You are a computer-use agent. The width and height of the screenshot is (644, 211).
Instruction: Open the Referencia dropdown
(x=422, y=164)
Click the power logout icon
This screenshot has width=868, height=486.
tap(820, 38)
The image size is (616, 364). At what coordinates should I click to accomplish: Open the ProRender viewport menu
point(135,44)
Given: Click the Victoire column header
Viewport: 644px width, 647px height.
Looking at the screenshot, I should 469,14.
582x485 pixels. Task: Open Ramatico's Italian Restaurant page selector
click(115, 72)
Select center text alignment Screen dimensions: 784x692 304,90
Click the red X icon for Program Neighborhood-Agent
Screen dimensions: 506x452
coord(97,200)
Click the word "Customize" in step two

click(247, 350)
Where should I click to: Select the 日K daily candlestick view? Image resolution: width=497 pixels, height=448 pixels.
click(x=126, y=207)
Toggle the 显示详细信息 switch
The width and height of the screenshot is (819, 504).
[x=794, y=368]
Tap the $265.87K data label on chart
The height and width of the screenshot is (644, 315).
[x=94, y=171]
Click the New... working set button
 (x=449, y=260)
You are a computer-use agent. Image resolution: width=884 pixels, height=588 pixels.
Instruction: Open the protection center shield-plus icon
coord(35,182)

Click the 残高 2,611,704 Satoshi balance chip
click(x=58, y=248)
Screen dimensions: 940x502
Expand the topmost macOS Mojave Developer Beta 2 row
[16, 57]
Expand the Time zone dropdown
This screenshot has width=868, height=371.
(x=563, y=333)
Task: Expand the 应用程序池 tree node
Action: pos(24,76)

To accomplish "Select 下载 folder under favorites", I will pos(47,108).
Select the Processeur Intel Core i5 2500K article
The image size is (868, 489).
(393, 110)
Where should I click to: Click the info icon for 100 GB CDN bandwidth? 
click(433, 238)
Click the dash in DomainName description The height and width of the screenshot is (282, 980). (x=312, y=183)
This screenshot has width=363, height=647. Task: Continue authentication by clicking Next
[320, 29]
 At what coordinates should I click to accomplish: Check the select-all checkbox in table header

---+---

Every line that contains the string "header" should be copied from the records.

Given: Click the Victoire column header
 At what coordinates should I click to accomplish: Check the select-all checkbox in table header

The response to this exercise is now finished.